Aquanox Deep Descent is a game I hadn’t heard about initially until our colleague and friend Zaceron wrote to me about it. I wasn’t sure about the game and so I decided to tackle it in a review while bringing another friend along for the ride.
Aquanox is an interesting title, with its narrative starting out giving us a grim view of the world as a whole. That being World War III had essentially occurred and to escape the Nuclear Fallout the sons and daughters of rich individuals, as well as themselves, escaped under the sea until such time as the land was habitable again.
You awake after being cryogenically frozen for a dozen or so years to find out that under the sea is essentially a new warzone between warring factions vying for dominance and dominion and you are tasked with getting to a ship waiting for you.
Your rescuer manages to help you escape but at the cost of his own life and that is where our story begins.

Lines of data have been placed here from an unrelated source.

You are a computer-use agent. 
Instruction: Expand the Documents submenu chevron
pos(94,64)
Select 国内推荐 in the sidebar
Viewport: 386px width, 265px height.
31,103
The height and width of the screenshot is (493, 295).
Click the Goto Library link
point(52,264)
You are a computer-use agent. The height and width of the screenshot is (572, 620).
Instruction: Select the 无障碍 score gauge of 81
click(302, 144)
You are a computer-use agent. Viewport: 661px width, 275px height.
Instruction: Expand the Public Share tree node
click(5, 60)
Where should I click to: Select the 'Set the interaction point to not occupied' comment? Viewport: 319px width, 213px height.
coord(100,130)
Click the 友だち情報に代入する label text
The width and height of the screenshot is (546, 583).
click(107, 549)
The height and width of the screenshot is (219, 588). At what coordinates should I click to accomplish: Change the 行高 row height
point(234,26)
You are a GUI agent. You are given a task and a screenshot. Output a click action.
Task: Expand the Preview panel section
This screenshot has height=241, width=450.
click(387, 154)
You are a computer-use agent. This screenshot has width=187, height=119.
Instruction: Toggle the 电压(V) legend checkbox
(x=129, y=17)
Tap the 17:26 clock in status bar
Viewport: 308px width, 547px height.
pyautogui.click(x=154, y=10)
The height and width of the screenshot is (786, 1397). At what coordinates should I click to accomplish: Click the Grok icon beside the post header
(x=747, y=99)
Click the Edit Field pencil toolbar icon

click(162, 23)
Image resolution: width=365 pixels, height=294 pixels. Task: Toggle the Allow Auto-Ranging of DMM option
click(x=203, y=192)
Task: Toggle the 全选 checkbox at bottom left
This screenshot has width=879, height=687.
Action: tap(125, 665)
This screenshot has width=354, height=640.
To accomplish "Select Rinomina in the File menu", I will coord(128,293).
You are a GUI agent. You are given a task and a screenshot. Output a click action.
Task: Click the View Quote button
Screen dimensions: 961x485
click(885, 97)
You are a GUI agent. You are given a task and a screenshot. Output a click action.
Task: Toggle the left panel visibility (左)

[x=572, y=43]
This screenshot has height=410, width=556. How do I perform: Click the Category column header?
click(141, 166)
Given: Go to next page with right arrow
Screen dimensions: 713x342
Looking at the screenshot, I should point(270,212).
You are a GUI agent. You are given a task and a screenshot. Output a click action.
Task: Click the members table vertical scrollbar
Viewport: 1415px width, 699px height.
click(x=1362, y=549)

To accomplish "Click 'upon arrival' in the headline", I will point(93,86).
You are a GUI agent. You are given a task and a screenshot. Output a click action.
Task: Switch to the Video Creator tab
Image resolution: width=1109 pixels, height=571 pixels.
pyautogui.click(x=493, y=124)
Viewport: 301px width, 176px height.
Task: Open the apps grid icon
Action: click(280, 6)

Aquanox Deep Descent paints a grim picture of the world around us forcing us to ask questions about who’s our enemy, and who’s a friend in this world of Aqua as they so well named it.
My friend and I had differing opinions on the matter albeit we both concluded it’s a really well-made game and THQ Nordic did a wonderful job with it. As I played going through the ocean I couldn’t help but feel a sort of Everspace feeling in its design subsisting space for the deep sea and everything being the same. My friend felt it was more like Descent an older PC title from the early nineties.
The only real issue I had with Aquanox is that turning felt sluggish and slow and I found myself dragging my mouse across the desk to turn even with the settings up to max it was still troublesome. The controls themselves felt a bit concluded and I feel it could have been simplified or they could have added a visual of someone manually pressing buttons in the cockpit to add the effect that it is being manned either way it would have sufficed.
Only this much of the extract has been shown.